El Programa Nacional de Infraestructura 2014-2018 se plantea metas ambiciosas: fomentar la competitividad y la productividad, producir energía suficiente y a precios competitivos, incrementar la infraestructura hidráulica, garantizar el acceso efectivo a servicios de salud, impulsar el desarrollo urbano y la construcción de vivienda, y consolidar y diversificar destinos turísticos.
Para ello, se proponen 743 proyectos que van desde la construcción del tren transpeninsular o la instalación de la red compartida de fibra óptica, hasta la edificación de centros de convenciones y la colocación de alcantarillado en localidades marginadas.
El agregado es apabullante: 7,750,549.7 millones de pesos de inversión, que implicarían un incremento adicional de entre 1.8% y 2% del PIB y la generación de 350 mil empleos adicionales al año.
Estas metas suponen que los 7.7 billones de pesos son bien gastados. Es decir, que cada uno de los proyectos ha sido planeado de manera cuidadosa, que su ejecución se realiza conforme a los procedimientos legales y en el marco temporal previsto, que los proveedores cumplen los contratos, que las obras tienen los efectos esperados en el desarrollo económico y en el bienestar de las comunidades beneficiadas.
Si todo sale bien, la apuesta por la infraestructura redundará en desarrollo y bienestar. Pero la experiencia de obra pública en México nos alerta sobre los problemas recurrentes que las inversiones habrán de enfrentar.
El gasto en infraestructura en México ha sido fuente de dispendio, ineficiencia y corrupción. El dispendio es producto de la planeación descuidada y de la asignación discrecional del gasto. No pocas veces se financian obras de relumbrón sin beneficios concretos, ocurrencias de políticos que ven en el gasto un triunfo en sí mismo o que piensan sólo en los dividendos electorales. La ineficiencia se origina por la falta de capacidades burocráticas para elaborar proyectos ejecutivos, para procesar las contrataciones, para administrar los recursos y para ejecutar los presupuestos.
Los gobiernos no tienen las estructuras, los procedimientos y el personal capacitado para hacerse cargo de proyectos ambiciosos. Y la corrupción (en forma de moches, licitaciones amañadas o aceptación de obras defectuosas) encuentra el espacio propicio en la ausencia de criterios para distribuir el gasto o seleccionar proyectos, en la regulación excesiva (y al mismo tiempo insuficiente) que abre espacios para la extorsión o la simulación y en la ausencia de controles efectivos y de una rendición de cuentas cabal.

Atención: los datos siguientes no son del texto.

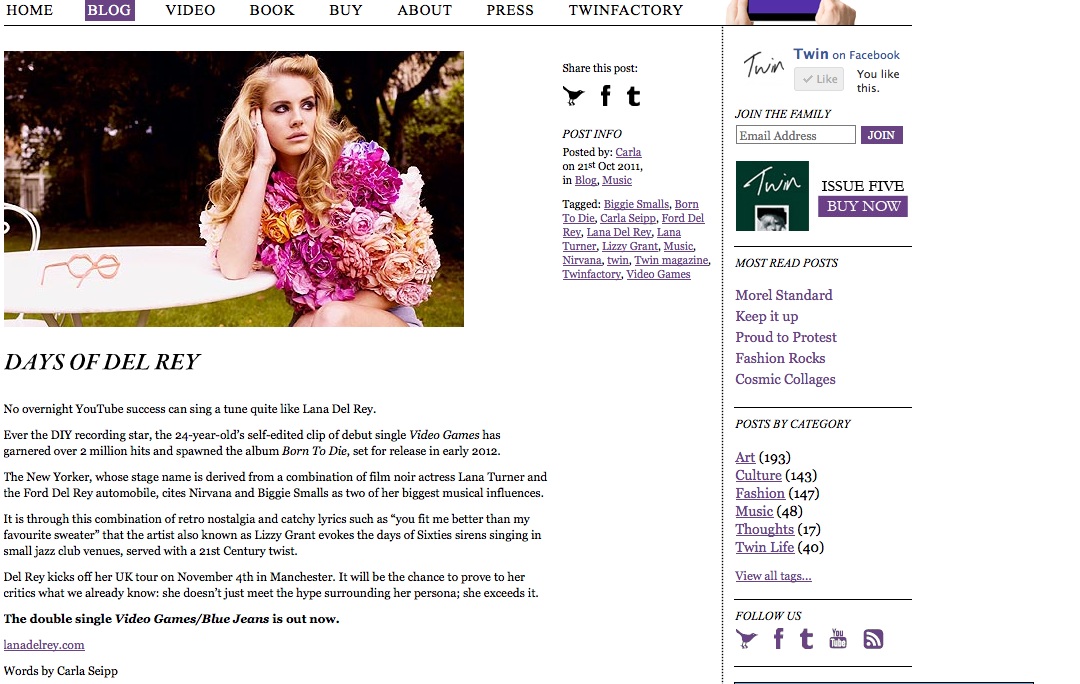
Task: Click the JOIN button
Action: (x=881, y=135)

Gastar 7.7 billones de pesos es una tarea titánica. Gastarlos bien es un desafío aún mayor. La inversión en infraestructura puede ser el detonador de desarrollo económico y bienestar social, pero para ello será indispensable hacer buenos proyectos ejecutivos, fortalecer la capacidad de las administraciones públicas y asegurar la rendición de cuentas.
Sólo con intervenciones deliberadas será posible evitar el dispendio, prevenir la ineficiencia y atajar la corrupción.